Believe it or not, this is conceptually a lot simpler than the 8085's ALU, which I described in detail earlier. It's harder to understand, though, then the 6502's ALU, which uses simple gates to compute the AND, OR, SUM, and XOR in parallel, and then selects the desired result with pass transistors.
Conclusion
The Z-80's ALU is significantly different from the 6502 or 8085's ALU. The biggest difference is the 6502 and 8085 use 8-bit ALUs, while the Z-80 uses a 4-bit ALU. The Z-80 supports bit-addressed operations, which the 6502 and 8085 do not.
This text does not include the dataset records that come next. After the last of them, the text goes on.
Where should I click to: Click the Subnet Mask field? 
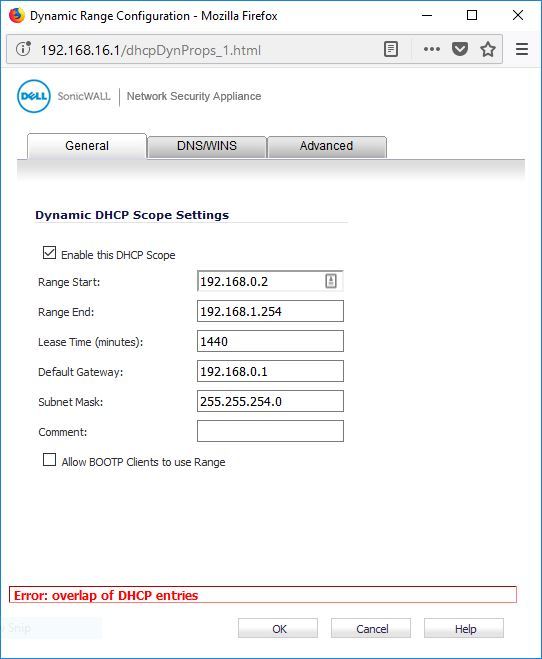pyautogui.click(x=270, y=401)
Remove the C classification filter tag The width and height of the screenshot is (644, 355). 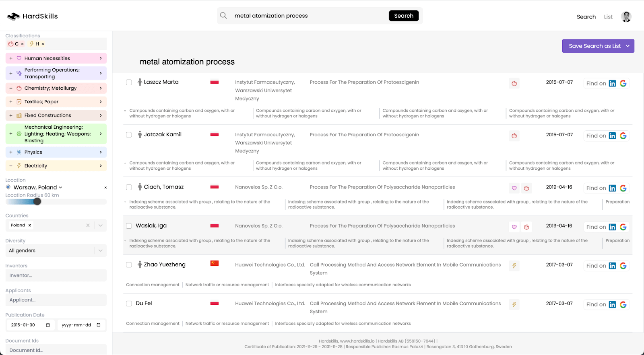[23, 44]
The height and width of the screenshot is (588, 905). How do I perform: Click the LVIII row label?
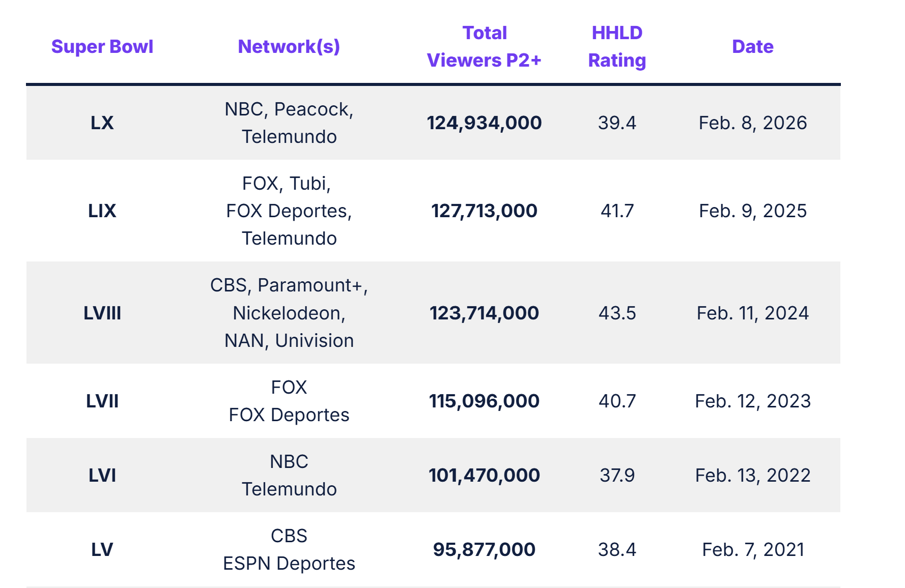102,313
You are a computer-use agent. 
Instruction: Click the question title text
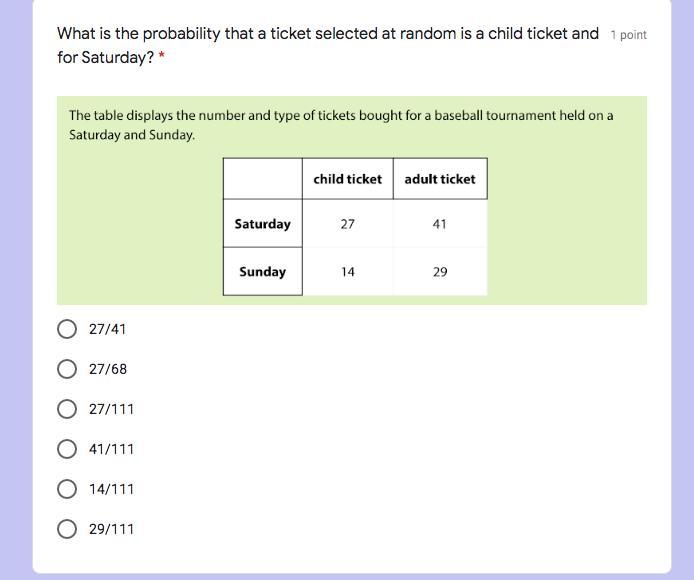click(328, 45)
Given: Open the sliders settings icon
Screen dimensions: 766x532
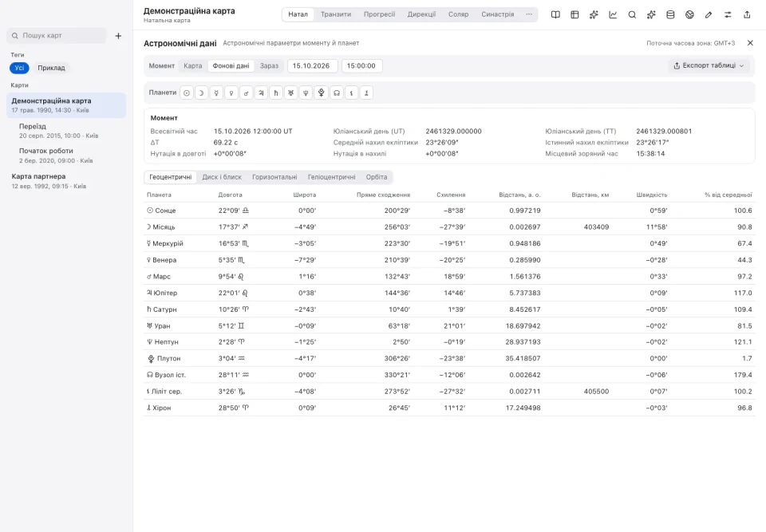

The Z-80's BCD support is more advanced than the 8085's decimal adjust, since the Z-80 handles addition and subtraction, while the 8085 only handles addition. But the 6502 has more advanced BCD support with a decimal mode flag and fast, patented BCD logic.If you've designed an ALU as part of a college class, it's interesting to compare an "academic" ALU with the highly-optimized ALU used in a real chip. It's interesting to see the short-cuts and tradeoffs that real chips use.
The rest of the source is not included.